Je commencerais d’abord par rassurer les parents: votre tâche n’est pas facile. Savoir gérer un enfant qui fait un sport de compétition n’est pas une chose aisée. Que vous ayez été vous même sportif ou non, le moment de la défaite est toujours difficile à vivre, pour lui, comme (bien souvent) pour vous, parce que vous ne savez pas toujours comment «bien» réagir. La pratique sportive de compétition demande souvent aux parents (ou plus fréquemment à un parent en particulier) de s’organiser, de trouver des solutions pour conduire votre enfant à une compétition, de participer financièrement à ses entraînements et ses compétitions. Je rencontre plus souvent des parents qui essayent de faire de leur mieux, qui tentent de gérer les aspects émotionnels, qui se posent de bonnes questions mais parfois sans même s’en rendre compte, certains basculent dans des comportements qui deviennent néfastes pour leur enfant.

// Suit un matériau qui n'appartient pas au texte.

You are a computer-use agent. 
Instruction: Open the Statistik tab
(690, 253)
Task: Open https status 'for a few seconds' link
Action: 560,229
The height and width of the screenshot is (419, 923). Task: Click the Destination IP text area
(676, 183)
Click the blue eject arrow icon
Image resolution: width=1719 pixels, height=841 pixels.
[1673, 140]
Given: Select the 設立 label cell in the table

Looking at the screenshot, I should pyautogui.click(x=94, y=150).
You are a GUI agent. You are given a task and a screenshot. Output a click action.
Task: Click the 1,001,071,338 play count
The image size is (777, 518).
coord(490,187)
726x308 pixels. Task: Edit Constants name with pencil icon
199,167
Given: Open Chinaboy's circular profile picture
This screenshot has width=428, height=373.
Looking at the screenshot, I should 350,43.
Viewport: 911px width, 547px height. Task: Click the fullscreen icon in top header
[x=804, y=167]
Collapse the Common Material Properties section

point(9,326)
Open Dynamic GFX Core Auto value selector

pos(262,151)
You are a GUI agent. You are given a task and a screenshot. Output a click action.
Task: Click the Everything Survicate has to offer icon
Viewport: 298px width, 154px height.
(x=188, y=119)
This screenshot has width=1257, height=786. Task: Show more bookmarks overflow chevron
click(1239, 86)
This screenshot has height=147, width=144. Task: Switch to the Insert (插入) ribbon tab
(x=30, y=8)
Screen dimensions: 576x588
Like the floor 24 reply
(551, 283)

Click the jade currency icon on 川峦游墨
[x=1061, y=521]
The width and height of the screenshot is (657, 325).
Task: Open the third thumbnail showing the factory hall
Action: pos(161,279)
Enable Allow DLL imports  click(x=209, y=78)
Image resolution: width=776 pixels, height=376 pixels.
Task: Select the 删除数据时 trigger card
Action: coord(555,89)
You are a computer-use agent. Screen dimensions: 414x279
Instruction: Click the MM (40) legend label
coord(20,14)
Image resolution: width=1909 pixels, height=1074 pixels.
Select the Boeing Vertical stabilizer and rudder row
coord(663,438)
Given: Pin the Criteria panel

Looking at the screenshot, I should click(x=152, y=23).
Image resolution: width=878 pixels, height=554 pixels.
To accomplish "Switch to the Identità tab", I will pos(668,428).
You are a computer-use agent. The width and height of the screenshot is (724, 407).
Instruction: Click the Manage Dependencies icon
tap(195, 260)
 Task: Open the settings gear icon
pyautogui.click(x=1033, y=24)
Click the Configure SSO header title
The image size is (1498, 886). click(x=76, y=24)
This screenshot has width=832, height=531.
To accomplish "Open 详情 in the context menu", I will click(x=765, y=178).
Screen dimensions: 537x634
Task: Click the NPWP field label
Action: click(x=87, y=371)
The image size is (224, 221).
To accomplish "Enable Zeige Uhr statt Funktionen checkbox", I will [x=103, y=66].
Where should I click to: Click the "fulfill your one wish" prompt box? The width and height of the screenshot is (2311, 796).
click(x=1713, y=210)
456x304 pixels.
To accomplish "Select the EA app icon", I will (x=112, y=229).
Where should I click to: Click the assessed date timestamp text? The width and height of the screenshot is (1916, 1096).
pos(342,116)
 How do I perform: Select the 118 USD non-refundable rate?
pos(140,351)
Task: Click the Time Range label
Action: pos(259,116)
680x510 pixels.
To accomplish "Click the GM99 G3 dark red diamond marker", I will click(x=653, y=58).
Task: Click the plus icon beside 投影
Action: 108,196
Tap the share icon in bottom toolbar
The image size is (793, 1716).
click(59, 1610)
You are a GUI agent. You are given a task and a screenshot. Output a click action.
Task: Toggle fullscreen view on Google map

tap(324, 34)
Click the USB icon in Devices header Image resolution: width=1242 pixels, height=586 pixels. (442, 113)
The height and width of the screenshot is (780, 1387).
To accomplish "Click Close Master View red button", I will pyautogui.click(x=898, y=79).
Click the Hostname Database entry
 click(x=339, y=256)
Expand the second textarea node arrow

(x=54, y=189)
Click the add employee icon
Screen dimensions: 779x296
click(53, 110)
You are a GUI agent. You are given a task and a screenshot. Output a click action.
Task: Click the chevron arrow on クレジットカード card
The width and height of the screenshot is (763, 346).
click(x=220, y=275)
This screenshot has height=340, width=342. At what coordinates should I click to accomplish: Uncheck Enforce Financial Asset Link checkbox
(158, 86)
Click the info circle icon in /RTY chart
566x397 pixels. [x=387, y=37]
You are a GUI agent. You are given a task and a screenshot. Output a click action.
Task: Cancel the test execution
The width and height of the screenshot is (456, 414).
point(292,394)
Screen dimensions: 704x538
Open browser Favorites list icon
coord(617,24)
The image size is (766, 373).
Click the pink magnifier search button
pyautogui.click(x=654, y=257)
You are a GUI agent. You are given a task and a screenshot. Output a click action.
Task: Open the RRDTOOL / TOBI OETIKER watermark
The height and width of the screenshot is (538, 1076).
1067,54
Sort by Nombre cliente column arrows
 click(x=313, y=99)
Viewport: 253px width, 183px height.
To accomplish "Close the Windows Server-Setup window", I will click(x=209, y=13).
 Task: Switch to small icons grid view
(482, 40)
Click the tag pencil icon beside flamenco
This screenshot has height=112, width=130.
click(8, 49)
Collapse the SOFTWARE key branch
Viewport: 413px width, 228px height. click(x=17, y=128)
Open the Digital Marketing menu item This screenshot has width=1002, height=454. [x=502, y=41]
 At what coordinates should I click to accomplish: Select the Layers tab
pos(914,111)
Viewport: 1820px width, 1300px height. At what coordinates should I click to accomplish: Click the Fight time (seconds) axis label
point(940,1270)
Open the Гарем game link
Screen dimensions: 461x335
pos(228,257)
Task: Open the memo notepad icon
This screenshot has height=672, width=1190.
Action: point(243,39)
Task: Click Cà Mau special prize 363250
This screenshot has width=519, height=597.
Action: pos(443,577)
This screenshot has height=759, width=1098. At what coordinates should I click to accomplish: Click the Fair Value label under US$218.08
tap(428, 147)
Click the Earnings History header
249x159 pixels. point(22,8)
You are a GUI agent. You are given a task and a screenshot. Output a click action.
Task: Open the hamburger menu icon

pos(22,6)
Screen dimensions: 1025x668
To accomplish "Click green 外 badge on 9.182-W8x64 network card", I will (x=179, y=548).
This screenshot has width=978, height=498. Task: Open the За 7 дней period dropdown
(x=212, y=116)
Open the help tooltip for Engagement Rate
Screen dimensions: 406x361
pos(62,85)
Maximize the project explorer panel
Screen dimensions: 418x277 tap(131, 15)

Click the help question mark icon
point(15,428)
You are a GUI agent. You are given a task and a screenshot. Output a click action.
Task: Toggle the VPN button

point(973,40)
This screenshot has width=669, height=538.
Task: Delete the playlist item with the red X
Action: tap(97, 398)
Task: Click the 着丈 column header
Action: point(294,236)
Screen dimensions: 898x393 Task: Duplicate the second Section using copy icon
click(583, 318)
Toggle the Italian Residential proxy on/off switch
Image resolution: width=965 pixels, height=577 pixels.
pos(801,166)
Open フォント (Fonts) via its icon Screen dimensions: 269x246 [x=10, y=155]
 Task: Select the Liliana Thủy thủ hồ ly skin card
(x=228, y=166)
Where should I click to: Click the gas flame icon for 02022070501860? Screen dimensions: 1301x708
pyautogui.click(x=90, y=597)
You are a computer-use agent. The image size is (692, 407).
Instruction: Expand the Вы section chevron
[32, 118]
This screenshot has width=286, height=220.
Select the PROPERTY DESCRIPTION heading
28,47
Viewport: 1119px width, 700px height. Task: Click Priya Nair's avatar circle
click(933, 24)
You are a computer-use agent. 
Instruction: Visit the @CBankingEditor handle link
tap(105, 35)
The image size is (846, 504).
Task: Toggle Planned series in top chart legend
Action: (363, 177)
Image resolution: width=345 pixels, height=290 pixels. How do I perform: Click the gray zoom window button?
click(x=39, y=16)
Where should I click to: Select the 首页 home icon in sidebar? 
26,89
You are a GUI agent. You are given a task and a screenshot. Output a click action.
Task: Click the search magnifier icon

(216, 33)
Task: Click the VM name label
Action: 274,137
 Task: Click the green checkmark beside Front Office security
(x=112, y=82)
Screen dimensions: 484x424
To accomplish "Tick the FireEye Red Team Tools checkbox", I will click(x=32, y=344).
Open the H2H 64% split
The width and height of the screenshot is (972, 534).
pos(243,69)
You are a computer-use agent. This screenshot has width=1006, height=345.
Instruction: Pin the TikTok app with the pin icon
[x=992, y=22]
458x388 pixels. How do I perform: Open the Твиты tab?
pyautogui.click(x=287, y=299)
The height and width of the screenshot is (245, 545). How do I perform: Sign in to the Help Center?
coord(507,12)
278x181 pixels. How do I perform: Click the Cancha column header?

A vous, parents de sportifs, j’aimerais donc apporter mon éclairage, sans donner de leçon, car on ne peut pas parler de normes en matière d’éducation et que je n’aime pas cliver le comportement en «bon» ou «mauvais», mais je vous propose plutôt des questionnements sur vos comportements et votre vécu de parent avec votre enfant sportif.
Quelles sont les motivations de votre enfant?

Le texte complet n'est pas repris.